Well before Kobe Bryant was drawing comparisons to Michael Jordan, many believed the next transcendent NBA superstar would be Grant Hill.
Unfortunately, injuries robbed Hill of many of his prime years, but he was still able to have a nice career and play against many of the best the league had to offer.
In an interview with Sean Deveney of The Sporting News, Hill revealed that no one was more difficult to guard than Kobe:
“In Phoenix, why the hell I was guarding him at 36, 37, I don’t know,” Hill told Sporting News. “It was one of those things where, of all the guys I had to guard at that time, he was by far the toughest.”
Hill would expound on exactly what made Kobe so difficult to contain:
“Certain guys, even All-Stars, you can guard and you have a game plan […] But with Kobe, he was so good, you could throw all the analytics out the window, you could forget trying to play against his tendencies and all of that. Because you could do everything right. You could be on him, you could guess right on what he was going to do, you could time it perfectly, everything. And you turn around, and the ball goes in. And you go, ‘Well, OK.’ ”
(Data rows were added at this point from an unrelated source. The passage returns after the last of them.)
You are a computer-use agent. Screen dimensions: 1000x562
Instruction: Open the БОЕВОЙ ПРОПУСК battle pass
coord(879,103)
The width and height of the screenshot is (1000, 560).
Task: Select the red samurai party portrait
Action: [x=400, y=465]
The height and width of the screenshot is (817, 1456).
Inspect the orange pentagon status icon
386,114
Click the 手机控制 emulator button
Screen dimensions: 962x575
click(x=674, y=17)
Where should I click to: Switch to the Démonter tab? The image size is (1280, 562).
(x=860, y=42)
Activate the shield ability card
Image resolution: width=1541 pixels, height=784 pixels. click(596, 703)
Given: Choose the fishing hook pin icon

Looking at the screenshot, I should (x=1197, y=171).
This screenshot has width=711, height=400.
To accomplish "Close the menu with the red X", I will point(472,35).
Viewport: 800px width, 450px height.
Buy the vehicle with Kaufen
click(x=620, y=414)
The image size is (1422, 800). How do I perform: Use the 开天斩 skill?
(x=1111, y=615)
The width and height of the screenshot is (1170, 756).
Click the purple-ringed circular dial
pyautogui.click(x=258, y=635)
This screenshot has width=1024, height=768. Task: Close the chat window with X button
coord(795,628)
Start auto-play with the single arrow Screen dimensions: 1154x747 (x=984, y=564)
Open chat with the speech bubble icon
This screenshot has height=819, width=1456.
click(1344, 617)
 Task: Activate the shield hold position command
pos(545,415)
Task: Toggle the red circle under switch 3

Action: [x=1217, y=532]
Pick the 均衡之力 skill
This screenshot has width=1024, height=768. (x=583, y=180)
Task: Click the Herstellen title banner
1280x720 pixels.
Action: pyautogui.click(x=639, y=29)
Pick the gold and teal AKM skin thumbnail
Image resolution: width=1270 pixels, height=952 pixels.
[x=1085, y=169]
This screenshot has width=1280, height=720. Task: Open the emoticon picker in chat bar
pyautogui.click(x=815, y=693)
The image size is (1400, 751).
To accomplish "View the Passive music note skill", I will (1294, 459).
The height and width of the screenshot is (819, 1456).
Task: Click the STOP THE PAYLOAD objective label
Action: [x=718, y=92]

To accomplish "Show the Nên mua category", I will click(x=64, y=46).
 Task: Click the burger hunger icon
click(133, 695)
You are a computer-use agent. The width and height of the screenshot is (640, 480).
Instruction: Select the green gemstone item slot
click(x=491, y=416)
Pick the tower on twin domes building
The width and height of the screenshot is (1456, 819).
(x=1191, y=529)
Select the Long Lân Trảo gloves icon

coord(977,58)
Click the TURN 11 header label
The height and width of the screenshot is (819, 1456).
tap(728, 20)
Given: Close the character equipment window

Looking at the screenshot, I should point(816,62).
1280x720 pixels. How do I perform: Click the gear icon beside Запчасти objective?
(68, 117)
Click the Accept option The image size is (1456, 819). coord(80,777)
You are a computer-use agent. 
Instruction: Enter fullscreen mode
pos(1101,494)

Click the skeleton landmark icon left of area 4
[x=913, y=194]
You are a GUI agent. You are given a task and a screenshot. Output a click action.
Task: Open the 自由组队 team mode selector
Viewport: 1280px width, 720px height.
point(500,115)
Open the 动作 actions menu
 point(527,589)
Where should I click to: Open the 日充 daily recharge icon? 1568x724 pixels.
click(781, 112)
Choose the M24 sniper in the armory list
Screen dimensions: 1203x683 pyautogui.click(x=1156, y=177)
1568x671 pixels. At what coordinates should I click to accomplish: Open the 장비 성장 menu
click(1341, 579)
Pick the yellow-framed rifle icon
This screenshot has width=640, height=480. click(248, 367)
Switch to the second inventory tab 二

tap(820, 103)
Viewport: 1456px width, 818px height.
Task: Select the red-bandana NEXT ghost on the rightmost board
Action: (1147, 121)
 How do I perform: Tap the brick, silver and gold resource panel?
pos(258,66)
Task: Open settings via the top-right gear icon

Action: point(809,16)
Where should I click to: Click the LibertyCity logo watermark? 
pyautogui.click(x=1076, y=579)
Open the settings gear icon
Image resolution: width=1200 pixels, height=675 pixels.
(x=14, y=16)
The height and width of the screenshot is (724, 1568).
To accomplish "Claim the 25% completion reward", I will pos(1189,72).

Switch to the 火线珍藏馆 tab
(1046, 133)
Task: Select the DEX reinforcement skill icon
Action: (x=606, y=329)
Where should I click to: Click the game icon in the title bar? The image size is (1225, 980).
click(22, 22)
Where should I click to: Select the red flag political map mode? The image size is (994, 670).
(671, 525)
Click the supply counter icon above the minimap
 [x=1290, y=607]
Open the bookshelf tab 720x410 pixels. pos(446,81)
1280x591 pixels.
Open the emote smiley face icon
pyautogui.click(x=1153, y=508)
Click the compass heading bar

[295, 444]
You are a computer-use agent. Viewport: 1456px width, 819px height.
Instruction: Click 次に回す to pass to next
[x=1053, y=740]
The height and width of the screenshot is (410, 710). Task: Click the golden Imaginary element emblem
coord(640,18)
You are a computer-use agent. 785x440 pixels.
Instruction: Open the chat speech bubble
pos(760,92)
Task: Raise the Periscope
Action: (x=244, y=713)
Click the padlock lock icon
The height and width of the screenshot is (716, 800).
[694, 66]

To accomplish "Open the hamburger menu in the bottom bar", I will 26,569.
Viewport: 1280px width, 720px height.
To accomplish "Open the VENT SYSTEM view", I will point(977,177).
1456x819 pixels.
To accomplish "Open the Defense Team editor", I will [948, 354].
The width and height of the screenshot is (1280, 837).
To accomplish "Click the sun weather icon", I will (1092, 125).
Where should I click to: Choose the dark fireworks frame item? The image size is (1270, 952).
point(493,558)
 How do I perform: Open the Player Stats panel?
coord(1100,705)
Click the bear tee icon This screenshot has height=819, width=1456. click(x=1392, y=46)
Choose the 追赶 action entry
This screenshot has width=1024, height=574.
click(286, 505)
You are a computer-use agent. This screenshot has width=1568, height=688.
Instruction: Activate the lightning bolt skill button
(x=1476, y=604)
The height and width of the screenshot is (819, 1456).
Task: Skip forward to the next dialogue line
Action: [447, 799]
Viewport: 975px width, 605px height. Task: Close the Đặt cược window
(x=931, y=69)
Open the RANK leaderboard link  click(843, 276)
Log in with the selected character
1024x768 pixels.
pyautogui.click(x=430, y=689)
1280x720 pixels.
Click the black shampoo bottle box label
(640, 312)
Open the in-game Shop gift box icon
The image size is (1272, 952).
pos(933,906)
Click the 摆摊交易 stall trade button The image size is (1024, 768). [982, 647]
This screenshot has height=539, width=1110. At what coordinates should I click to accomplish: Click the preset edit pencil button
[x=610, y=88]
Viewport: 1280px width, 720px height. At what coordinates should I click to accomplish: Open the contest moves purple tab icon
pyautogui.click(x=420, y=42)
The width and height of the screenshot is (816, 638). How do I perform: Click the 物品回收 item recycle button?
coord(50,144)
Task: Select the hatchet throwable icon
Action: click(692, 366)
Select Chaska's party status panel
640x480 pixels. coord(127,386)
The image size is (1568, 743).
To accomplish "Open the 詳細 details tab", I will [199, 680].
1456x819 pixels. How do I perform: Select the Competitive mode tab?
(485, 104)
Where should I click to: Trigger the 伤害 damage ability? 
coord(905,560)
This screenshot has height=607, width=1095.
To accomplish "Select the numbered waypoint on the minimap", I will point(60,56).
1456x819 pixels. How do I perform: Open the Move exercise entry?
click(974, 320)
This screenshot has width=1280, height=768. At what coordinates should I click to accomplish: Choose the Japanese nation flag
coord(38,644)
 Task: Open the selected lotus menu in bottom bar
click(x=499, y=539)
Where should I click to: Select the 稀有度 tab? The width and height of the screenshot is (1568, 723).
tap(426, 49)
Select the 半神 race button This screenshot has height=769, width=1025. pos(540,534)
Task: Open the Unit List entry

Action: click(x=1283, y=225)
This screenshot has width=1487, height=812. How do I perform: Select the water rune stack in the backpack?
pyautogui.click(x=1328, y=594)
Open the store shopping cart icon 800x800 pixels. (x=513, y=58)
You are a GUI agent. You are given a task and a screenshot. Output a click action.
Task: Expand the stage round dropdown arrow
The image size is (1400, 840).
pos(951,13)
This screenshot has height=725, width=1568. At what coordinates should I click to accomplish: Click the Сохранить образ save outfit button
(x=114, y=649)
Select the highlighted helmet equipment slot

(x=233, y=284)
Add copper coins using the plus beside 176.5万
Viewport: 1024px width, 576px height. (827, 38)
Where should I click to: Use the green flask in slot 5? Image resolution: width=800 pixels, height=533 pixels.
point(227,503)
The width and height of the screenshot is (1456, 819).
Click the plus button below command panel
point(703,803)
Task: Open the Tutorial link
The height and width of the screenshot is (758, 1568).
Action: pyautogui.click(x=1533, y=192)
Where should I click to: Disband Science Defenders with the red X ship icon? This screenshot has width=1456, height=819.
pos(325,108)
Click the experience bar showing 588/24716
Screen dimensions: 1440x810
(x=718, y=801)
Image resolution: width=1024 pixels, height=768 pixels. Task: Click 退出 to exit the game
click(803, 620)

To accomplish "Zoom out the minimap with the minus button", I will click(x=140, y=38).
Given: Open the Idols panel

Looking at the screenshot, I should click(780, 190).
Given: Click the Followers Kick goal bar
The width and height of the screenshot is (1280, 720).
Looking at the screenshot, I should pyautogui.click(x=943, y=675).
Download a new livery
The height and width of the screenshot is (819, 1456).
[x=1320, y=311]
Kobe has always garnered a lot of respect from his peers and this is another case of that. There have been plenty of cases where someone defends Kobe as perfect as possible and it doesn’t matter.
Few know that as well as Hill, who was guarding Kobe in the 2010 Western Conference Finals when he hit an extremely difficult fadeaway jumper to ice the game and series. That shot is most notable for Kobe patting Suns coach Alvin Gentry on the butt after, but it also served as a reminder that no matter what an opponent did, Kobe could not be stopped.